Renata Rovelo es asistente de Investigación del Instituto de Investigación Aplicada (InIAT)
Durante los últimos meses, he tenido la oportunidad de sembrar, cosechar y ver cómo florece el Huerto José de Acosta de la Universidad Iberoamericana. Debido al inminente cierre de las instalaciones por la pandemia, la universidad se ha quedado sola y he sido responsable de cuidar el huerto que —a pesar de la emergencia sanitaria a la cual nos enfrentamos— ha continuado su ciclo, sin parecer percatarse de la crisis global que atraviesa el mundo.
Esta situación me ha hecho reflexionar sobre las enseñanzas que esto nos deja y los eventuales cambios que podríamos implementar como sociedad para adoptar un estilo de vida más en sincronía con los ritmos de la naturaleza.

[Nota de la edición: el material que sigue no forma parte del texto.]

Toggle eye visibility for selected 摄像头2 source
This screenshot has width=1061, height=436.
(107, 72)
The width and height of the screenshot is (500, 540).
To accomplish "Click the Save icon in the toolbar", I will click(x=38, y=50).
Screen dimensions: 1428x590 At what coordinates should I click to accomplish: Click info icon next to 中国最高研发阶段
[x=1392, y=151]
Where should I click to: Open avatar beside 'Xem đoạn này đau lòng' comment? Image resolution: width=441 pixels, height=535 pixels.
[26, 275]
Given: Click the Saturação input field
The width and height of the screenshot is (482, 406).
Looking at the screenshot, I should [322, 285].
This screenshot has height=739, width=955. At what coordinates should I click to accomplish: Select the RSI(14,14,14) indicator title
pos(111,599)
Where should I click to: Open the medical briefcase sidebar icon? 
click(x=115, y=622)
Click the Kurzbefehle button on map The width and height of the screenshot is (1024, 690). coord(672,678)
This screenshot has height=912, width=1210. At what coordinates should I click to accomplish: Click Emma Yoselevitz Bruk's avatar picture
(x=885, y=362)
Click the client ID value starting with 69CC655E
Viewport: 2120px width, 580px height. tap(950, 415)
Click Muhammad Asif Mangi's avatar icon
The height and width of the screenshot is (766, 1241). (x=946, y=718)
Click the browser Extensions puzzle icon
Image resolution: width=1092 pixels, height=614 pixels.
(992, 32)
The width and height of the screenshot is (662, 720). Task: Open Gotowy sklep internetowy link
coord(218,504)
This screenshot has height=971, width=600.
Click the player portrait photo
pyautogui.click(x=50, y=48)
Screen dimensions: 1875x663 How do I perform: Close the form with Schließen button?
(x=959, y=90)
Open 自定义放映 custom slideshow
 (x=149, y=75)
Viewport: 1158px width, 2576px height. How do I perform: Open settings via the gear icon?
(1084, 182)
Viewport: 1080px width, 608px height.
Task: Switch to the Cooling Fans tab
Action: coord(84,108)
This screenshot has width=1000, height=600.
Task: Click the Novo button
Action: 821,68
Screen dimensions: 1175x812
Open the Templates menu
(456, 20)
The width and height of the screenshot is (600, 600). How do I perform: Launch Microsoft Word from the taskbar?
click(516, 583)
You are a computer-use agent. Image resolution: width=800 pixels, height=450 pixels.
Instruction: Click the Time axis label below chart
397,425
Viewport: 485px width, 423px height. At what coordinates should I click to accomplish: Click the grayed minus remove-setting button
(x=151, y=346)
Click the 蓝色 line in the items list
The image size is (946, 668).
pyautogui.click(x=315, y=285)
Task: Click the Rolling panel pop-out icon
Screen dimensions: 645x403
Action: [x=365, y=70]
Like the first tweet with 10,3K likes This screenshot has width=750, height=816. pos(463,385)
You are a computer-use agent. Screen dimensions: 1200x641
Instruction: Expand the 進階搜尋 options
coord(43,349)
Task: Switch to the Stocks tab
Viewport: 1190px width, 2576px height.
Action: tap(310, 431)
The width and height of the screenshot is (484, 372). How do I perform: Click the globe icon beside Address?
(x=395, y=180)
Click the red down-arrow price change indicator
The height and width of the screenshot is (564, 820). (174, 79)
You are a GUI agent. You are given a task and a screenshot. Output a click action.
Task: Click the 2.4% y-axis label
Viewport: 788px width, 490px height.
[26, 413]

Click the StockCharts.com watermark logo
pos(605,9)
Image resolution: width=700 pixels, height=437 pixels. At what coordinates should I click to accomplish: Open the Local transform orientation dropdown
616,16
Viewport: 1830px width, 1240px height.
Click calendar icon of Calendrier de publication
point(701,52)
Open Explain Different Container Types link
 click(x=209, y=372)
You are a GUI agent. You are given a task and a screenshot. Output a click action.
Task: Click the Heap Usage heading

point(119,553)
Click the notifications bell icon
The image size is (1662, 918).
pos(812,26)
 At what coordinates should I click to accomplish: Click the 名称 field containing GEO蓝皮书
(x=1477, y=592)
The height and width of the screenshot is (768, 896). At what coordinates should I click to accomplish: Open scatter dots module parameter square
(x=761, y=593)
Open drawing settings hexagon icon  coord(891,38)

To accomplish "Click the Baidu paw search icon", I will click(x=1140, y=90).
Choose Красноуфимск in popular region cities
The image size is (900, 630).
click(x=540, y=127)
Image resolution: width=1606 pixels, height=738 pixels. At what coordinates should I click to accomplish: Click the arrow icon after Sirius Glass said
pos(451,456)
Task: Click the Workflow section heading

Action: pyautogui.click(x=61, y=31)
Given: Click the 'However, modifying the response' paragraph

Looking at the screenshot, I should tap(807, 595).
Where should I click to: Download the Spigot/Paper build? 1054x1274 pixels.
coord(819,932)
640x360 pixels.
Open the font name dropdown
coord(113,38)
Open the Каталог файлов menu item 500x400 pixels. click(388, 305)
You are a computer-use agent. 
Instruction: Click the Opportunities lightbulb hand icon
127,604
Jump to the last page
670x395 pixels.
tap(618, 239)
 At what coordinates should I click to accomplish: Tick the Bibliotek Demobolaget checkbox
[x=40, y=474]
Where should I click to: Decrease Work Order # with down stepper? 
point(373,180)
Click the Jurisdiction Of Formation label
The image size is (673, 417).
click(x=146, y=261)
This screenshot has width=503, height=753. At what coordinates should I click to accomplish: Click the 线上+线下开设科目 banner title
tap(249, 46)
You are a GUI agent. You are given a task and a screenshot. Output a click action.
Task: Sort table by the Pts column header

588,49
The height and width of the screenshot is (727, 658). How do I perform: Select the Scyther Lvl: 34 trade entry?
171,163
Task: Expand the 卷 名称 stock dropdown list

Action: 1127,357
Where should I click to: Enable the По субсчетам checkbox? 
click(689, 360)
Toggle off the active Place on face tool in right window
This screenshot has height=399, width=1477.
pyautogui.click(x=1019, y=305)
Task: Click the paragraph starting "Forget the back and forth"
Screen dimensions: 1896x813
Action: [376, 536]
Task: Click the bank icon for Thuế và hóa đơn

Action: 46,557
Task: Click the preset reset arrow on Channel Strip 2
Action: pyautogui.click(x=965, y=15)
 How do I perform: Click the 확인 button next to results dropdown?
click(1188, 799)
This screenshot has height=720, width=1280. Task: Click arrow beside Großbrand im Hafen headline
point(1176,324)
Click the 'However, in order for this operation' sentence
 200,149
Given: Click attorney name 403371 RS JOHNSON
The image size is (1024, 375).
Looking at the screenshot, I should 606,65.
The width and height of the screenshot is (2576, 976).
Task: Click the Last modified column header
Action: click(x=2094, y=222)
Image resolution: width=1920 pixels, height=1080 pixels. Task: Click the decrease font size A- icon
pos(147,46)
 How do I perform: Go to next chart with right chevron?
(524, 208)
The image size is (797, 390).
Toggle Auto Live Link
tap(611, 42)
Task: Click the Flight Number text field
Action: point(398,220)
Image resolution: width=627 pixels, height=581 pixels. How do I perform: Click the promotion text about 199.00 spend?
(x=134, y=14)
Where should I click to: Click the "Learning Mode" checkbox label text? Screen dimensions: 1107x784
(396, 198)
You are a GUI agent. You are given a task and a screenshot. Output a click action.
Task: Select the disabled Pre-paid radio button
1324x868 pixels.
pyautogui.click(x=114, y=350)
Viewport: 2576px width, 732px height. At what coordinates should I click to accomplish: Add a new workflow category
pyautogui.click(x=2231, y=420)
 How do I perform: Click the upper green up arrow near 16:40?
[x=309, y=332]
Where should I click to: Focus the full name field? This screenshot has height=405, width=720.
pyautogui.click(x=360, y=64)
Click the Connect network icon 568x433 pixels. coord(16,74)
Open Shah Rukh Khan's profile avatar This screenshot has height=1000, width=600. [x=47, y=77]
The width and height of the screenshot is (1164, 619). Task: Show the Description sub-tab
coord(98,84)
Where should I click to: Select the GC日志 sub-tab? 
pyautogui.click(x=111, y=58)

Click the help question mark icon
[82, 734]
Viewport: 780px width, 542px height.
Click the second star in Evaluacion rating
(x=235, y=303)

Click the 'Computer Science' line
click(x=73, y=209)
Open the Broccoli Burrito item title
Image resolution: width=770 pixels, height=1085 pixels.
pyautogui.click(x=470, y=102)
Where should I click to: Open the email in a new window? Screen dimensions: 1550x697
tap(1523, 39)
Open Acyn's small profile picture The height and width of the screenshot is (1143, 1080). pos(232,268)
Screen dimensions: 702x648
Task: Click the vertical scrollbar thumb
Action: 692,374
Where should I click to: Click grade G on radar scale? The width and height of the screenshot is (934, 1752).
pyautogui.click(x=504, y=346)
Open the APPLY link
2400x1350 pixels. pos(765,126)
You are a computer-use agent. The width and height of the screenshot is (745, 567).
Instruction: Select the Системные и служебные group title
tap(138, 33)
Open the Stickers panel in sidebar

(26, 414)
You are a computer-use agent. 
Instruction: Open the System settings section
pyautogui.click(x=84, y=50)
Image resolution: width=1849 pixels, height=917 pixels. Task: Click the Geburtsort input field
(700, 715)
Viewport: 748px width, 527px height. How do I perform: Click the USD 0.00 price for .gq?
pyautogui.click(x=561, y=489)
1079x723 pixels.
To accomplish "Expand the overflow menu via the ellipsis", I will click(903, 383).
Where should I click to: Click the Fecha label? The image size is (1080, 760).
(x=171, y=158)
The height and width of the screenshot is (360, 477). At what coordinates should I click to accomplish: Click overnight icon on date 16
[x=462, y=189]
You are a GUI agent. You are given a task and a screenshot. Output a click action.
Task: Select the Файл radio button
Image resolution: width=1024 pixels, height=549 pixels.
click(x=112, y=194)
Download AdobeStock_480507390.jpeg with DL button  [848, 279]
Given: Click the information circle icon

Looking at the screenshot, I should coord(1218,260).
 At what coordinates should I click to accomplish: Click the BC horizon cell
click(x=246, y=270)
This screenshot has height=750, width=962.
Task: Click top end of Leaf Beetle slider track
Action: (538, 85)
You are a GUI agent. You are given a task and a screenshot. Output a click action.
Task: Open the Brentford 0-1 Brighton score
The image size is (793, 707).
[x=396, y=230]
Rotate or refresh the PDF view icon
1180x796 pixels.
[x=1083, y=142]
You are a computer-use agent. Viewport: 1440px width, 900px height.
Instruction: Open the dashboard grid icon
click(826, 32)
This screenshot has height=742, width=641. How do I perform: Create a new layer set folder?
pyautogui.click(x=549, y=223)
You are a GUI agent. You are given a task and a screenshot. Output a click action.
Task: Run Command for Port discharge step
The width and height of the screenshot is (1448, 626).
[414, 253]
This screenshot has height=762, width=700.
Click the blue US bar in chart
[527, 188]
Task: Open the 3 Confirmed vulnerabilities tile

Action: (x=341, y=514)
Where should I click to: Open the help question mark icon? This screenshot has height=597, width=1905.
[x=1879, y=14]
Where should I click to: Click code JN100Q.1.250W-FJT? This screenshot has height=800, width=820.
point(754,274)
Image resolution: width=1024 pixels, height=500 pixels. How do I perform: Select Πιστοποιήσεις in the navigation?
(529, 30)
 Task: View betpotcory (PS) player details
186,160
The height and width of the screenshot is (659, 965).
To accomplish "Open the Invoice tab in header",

Una de las lecciones más importantes que me ha dado la agricultura urbana es comprender que los tiempos de la tierra son realmente distintos a los de las ciudades. Y es que con la rapidez con la que se mueve todo, es difícil detenernos a observar qué es lo que está pasando en la naturaleza. Esta desconexión nos ha llevado a olvidar el tiempo y esfuerzo que se requieren para cultivar los alimentos que consumimos, y nos ha orillado a ser consumidores voraces, acostumbrados a demandar de todo, todo el tiempo.
Queremos que los anaqueles de los mercados siempre estén llenos de variedad sin importar el calendario; queremos fresas en verano aunque su temporada sea en invierno y primavera; queremos jitomates grandes, rojos y redondos y no aceptamos nada que tenga algún tipo de “deformidad” o cambio de tono. Esta situación ha orillado a los productores a recaer cada vez más en métodos de agricultura industrial y a dejar de lado las técnicas milenarias de cultivo, que a su vez han ido segregando variedades de semillas que nos traerían colores y sabores distintos a la mesa.
Es en este contexto —no sólo de pandemia mundial, sino de crisis ambiental y emergencia climática— que veo en la agricultura urbana una puerta que podría ayudar a reconectarnos con la naturaleza y con todo aquello que hemos olvidado. Y es que unas de las mayores enseñanzas que nos deja la siembra son la paciencia y la humildad, pues nos ayudan a recordar que no somos el centro de todo y que dependemos hasta del insecto más chiquitito para nuestra supervivencia.
Finalmente, esto es una invitación a todos aquellos que se sienten de manos atadas en esta crisis sanitaria, económica y ambiental a armarse con el súper poder —que yo considero— como el más increíble de todos: la capacidad de cultivar tus propios alimentos.
No hace falta tener un gran espacio o un alto presupuesto, basta con darnos la oportunidad de sembrar y cuidar una semilla para recordar de dónde venimos y lo interconectados que estamos. Quizás regresando a la raíz —y ensuciándonos las manos con un poco de tierra— encontremos las respuestas que estamos buscando por todos lados.